Procédure devant la cour :
Par une requête enregistrée le 9 juin 2016, le préfet d'Ille-et-Vilaine, demande à la cour :
1°) d'annuler ce jugement du tribunal administratif de Rennes du 13 mai 2016 ;
2°) de rejeter la demande de M. C... présentée devant le tribunal administratif de Rennes.
Il soutient qu'à la date de l'arrêté contesté, M. C... n'avait pas informé le préfet de la naissance de l'enfant né le 21 novembre 2015 et n'avait sollicité de titre de séjour que sur le fondement de son état de santé ; la légalité de son arrêté devant s'apprécier à la date à laquelle il a été pris, à cette date, le préfet n'avait pas eu les éléments démontrant la participation de M. C... à l'éducation de l'enfant, éléments qui n'ont été fourni qu'au cours de l'instance devant le tribunal administratif de Rennes ; de même, à la date à laquelle il s'est prononcé, le préfet d'Ille-et-Vilaine ne disposait pas d'éléments sur les conditions de séjour de la mère de l'enfant.
Par un mémoire, enregistré le 29 juillet 2016, complété les 26 et 27 décembre 2016, M. C..., conclut au rejet de la requête et à ce que la somme de 1 500 euros soit mise à la charge de l'État au titre des articles L. 761-1 du code de justice administrative et 37 de la loi du 10 juillet 1991.
Il fait valoir que les moyens invoqués par le préfet d'Ille-et-Vilaine ne sont pas fondés.
M. C... a été admis au bénéfice de l'aide juridictionnelle totale par une décision du 29 août 2016.
Vu les autres pièces du dossier.
Vu :
- la convention européenne de sauvegarde des droits de l'homme et des libertés fondamentales ;
- la convention relative aux droits de l'enfant signée à New York le 26 janvier 1990 ;
- le code de l'entrée et du séjour des étrangers et du droit d'asile ;
- la loi n° 91-647 du 10 juillet 1991, modifiée, relative à l'aide juridique ;
- le code de justice administrative.
Le président de la formation de jugement a dispensé le rapporteur public, sur sa proposition, de prononcer des conclusions à l'audience.
Les parties ont été régulièrement averties du jour de l'audience.
Le rapport de M. Lemoine a été entendu au cours de l'audience publique.

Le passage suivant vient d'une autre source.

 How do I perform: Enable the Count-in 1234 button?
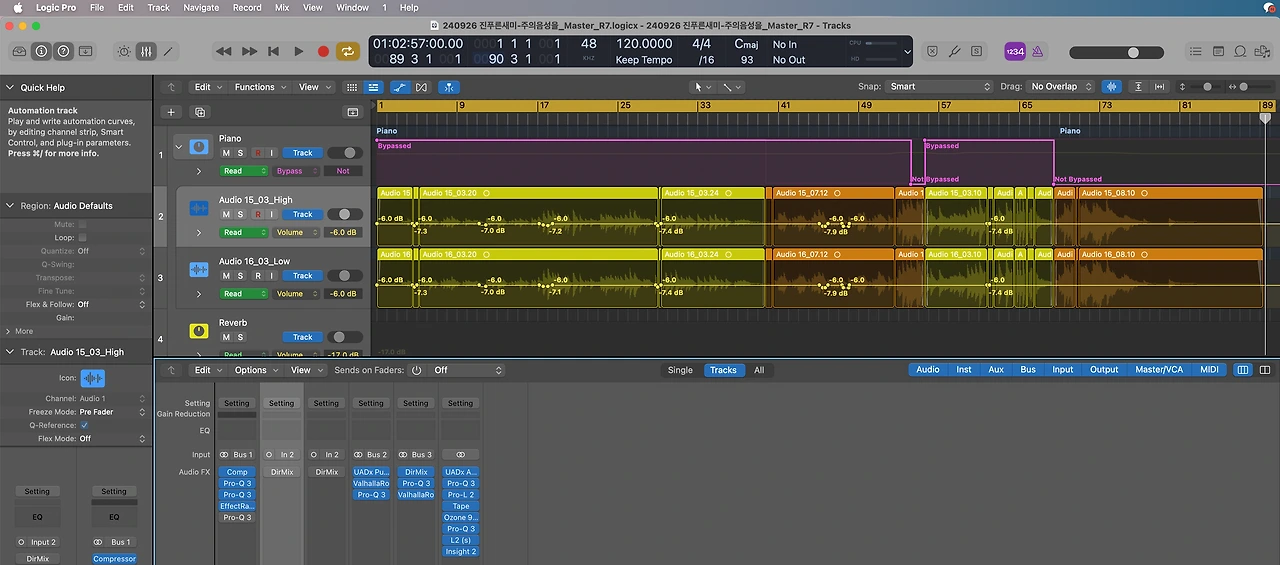point(1014,51)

1. Considérant que M. C..., de nationalité camerounaise, est entré irrégulièrement en France, selon ses déclarations, le 15 novembre 2013, à l'âge de 39 ans ; qu'il a sollicité, le 21 octobre 2015, un titre de séjour en raison de son état de santé ; qu'à la suite d'un avis du médecin de l'agence régionale de santé du 14 janvier 2016, le préfet d'Ille-et-Vilaine, par un arrêté du 25 février 2016, le préfet d'Ille-et-Vilaine a refusé de lui délivrer un titre de séjour, lui a enjoint de quitter le territoire dans le délai de trente jours, et a fixé le pays à destination duquel il pourra être reconduit d'office à l'expiration de ce délai ; que, M. C... ayant été placé en rétention administrative par un arrêté du 11 mai 2016 à la suite d'un contrôle, le magistrat délégué par le président du tribunal administratif de Rennes a annulé l'arrêté du 25 février 2016 en tant qu'il obligeait M. C... à quitter le territoire français dans le délai de trente jours et fixait le pays à destination, ainsi que l'arrêté du 11 mai 2016 plaçant le demandeur en rétention administrative ; que le préfet d'Ille-et-Vilaine relève appel de ce jugement ;
2. Considérant qu'il ressort des pièces du dossier que le préfet d'Ille-et-Vilaine a délivré à M. C... en décembre 2016, postérieurement à l'introduction de sa requête, un titre de séjour valable jusqu'en décembre 2017, abrogeant ainsi les décisions antérieures portant obligation de quitter le territoire français et fixant le pays à destination duquel l'intéressé pouvait être reconduit d'office, qui n'ont reçu aucune exécution ; que les conclusions de la requête présentée par le préfet d'Ille-et-Vilaine dirigées contre le jugement attaqué ayant annulé ces décisions sont, par suite, devenues sans objet ; qu'en outre, le préfet d'Ille-et-Vilaine ne faisant valoir aucun moyen spécifique tendant au maintien de la décision plaçant M. C... en rétention, les conclusions tendant à l'annulation du jugement attaqué en tant qu'il a annulé cette décision doivent également être rejetées ;
3. Considérant qu'il résulte de ce qui précède que le préfet d'Ille-et-Vilaine n'est pas fondé à soutenir que c'est à tort que, par le jugement attaqué, le magistrat délégué par le président du tribunal administratif de Rennes a annulé ses arrêtés des 25 février 2016 et 11 mai 2016 ;
Sur les conclusions tendant à l'application de l'article L. 761-1 du code de justice administrative et de l'article 37 de la loi du 10 juillet 1991 relative à l'aide juridique :
4. Considérant que M. C... a obtenu le bénéfice de l'aide juridictionnelle ; que, par suite, son avocat, Me Le Verger, peut se prévaloir des dispositions des articles L. 761-1 du code de justice administrative et 37 de la loi n° 91-647 du 10 juillet 1991 ; qu'il y a lieu, dans les circonstances de l'espèce, de mettre à la charge de l'État le versement de la somme de 1 500 euros à Me Le Verger, sous réserve que celle-ci renonce à percevoir la somme correspondant à la part contributive de l'État au titre de l'aide juridictionnelle ;
D E C I D E :
Article 1er : Il n'y a pas lieu de statuer sur les conclusions de la requête du préfet d'Ille-et-Vilaine dirigées contre l'obligation de quitter le territoire français et la décision fixant le pays de renvoi contenues dans son arrêté du 25 février 2016.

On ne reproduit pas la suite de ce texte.